To deal well with crises, you must understand that, by their very nature, they are not manageable. They are, however, survivable, and usable.
This edition of the Brunswick Review covers an area vital for all leadership teams – crisis. Crises are great tests of leadership that can appear from nowhere and consume huge amounts of time, money and reputation. How can we avoid them, prepare for them, deal with them and recover from them?
With crises now coming from every direction, we at Brunswick have built specialist capabilities so that highly experienced experts in key areas can join our core teams whenever our clients need them. Crisis, like bullfighting and surgery, has never been a great amateur activity. Expertise is critical in handling the most testing moments of one’s career. Our cyber and data, litigation, workplace conduct and other specialist teams bring our clients around the world the latest research and experience of what works and what doesn’t.
“Crisis management” is an expression that rings alarm bells in Brunswick. To deal well with crises, you must understand that, by their very nature, they are not manageable. They are, however, survivable and usable. What an organization needs is the resilience to pull through and the flexibility not to waste the opportunity a crisis presents to make important changes. A long list of companies have not just survived an existential crisis but used it to make changes that enhanced success. Starbucks, Nike and BP stand out.

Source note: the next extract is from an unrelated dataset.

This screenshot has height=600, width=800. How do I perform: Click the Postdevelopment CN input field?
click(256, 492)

There are serious problems to be dealt with every day but, thankfully, not all turn into crises. Usually the triggering event surfaces underlying doubts about an organization’s values: “I never did trust them to … protect my data, protect my health, protect my safety, etc.” This can reinforce a belief or prejudice that the company is putting profits, share price and executive benefits before stakeholder interests. If this is the perception, then the organization has a reputational weakness that is the opposite of the resilience needed to survive. Most crises are ones of values. They test leadership motives as much as competence.

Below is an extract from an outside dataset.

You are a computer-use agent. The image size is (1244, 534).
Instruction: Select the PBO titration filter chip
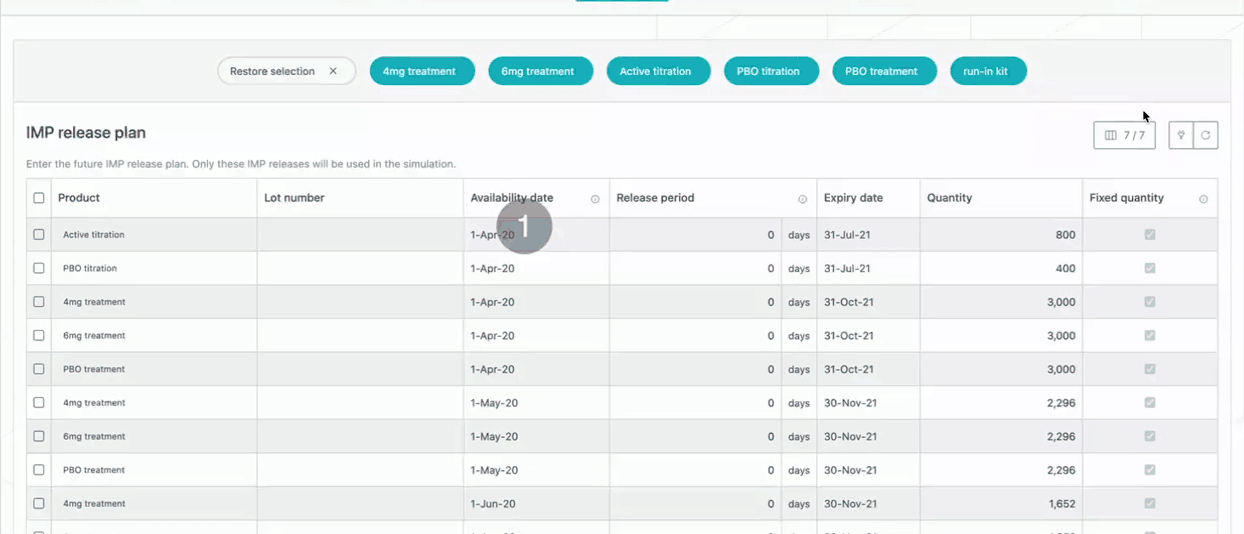tap(770, 71)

In our experience, there are three essential elements of resilience. The first is trusted relationships with key stakeholders. These must be built beforehand. Trust, like friendships, is not something you want to put off building until a crisis begins. In Brunswick, we describe this as investing in reputational capital. This capital is tangible and can be measured in a number of ways. In a crisis, it will be drawn on heavily and challenged.
The second is an issue of perspective: Can you see the problem the way others do? How does the customer see this issue or your organization? How does a member of staff, the regulator, or a shareholder see it? These conversations actually frame the narrative as to what the problem really is, which is often different from how it looks from inside. This ability to see it as others do is crucial or you will be accused of not “getting it” and of being out of touch with others’ values.
You must be aware of your part in the bigger conversation. A manageable problem can accelerate into a crisis if others use it to drive their wider agendas. The media can hype stories to create sales or clicks. On social media, anyone can seek to make use of your problem. Corporates can be drawn into ongoing debates about issues like plastics, pay, food safety. An organization prepared to join these conversations, and able to embrace diverse perspectives, will prove more resilient.
The third key element is the mindset of the leadership team. It is painful, frightening, even maddening to see others’ versions of the truth, or outright untruth, drive coverage of an issue. Yet feelings of unfairness should not dominate the response of leadership. Now is when you have to stand tall, say what you believe and act in the most honorable way.
Crises are an opportunity for management to show its motives and priorities. You can, as the bumper sticker puts it, “be the person your dog thinks you are.” With the right team, your natural resilience can come through.